Repeat exactly, and only, the lines below starting at the line that contains "Where should I click to: Hide" and ending at the line that contains "Switch to the PROBLEMS", inclusive of both.

Stored items
..............................
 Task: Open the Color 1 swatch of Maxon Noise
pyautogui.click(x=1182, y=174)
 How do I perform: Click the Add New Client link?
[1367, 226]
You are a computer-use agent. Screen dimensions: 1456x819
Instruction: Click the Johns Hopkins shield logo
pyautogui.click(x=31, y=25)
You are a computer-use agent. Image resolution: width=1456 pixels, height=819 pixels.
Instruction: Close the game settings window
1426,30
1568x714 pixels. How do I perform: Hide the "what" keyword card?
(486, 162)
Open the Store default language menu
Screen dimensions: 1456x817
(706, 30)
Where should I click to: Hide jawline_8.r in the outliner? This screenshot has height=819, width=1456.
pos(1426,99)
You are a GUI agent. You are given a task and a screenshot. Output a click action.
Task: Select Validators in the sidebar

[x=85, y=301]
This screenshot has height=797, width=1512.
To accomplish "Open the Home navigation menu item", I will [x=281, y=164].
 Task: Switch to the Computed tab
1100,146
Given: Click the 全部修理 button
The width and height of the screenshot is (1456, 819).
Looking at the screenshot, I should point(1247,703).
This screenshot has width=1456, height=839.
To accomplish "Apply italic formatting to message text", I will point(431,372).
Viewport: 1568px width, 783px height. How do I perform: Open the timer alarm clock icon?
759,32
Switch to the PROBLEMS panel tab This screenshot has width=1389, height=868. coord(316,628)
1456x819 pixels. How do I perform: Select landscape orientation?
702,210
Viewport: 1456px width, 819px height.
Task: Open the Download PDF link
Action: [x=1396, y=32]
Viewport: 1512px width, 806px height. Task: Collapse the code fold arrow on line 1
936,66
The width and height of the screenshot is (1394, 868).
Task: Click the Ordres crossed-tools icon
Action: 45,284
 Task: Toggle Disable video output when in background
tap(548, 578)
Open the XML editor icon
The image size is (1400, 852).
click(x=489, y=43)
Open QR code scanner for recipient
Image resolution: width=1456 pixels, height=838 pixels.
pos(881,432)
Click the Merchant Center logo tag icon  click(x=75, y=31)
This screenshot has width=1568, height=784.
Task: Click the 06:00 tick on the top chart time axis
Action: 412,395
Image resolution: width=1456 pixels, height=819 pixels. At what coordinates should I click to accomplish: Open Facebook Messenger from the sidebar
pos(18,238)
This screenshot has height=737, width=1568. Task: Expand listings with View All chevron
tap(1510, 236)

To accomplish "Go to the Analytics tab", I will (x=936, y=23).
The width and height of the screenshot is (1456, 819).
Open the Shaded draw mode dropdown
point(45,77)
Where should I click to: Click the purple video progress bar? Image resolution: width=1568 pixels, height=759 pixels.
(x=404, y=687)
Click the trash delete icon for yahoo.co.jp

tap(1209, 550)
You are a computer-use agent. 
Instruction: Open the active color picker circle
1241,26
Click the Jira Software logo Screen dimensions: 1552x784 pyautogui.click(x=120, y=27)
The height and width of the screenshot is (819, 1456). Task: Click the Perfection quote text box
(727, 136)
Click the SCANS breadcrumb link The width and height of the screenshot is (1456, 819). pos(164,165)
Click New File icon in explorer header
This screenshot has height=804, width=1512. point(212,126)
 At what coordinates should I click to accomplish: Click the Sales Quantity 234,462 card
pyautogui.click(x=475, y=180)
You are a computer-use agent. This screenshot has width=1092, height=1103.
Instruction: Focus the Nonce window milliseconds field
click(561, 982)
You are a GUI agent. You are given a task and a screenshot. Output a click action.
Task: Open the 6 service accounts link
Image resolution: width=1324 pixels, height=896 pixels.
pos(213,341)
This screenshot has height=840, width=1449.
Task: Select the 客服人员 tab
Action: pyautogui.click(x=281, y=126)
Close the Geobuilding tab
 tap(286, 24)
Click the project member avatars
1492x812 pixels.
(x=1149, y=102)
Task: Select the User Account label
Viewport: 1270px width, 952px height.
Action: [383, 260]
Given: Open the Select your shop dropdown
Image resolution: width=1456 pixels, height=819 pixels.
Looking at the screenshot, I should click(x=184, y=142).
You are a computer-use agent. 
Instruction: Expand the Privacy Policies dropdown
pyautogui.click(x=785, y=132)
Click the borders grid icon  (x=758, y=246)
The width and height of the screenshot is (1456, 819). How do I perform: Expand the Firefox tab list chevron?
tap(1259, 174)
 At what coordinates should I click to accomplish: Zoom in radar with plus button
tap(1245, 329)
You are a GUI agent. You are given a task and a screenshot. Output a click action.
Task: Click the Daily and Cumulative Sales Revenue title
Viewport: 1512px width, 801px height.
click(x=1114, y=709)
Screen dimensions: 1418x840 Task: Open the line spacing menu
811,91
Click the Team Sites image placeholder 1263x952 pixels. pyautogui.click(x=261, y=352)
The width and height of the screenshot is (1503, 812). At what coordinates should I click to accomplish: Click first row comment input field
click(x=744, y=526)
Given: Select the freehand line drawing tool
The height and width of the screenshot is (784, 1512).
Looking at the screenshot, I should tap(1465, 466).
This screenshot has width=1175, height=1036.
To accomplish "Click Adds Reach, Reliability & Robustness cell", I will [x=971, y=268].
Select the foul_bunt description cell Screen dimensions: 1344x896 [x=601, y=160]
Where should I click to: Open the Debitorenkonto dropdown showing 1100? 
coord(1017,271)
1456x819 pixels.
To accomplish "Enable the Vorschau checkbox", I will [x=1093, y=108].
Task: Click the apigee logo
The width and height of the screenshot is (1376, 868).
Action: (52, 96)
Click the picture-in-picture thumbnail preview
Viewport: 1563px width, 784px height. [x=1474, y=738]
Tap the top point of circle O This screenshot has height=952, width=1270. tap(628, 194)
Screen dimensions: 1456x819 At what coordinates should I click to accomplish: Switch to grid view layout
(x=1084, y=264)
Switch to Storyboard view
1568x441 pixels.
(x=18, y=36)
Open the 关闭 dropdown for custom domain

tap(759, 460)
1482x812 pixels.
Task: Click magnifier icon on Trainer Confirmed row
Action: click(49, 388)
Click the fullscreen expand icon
..............................
● **The answer**
Where should I click to: Hide jawline_8.r in the outliner? This screenshot has height=819, width=1456.
pos(1426,99)
You are a GUI agent. You are given a task and a screenshot. Output a click action.
Task: Select Validators in the sidebar

[x=85, y=301]
This screenshot has height=797, width=1512.
To accomplish "Open the Home navigation menu item", I will [x=281, y=164].
 Task: Switch to the Computed tab
1100,146
Given: Click the 全部修理 button
The width and height of the screenshot is (1456, 819).
Looking at the screenshot, I should point(1247,703).
This screenshot has width=1456, height=839.
To accomplish "Apply italic formatting to message text", I will point(431,372).
Viewport: 1568px width, 783px height. How do I perform: Open the timer alarm clock icon?
759,32
Switch to the PROBLEMS panel tab This screenshot has width=1389, height=868. coord(316,628)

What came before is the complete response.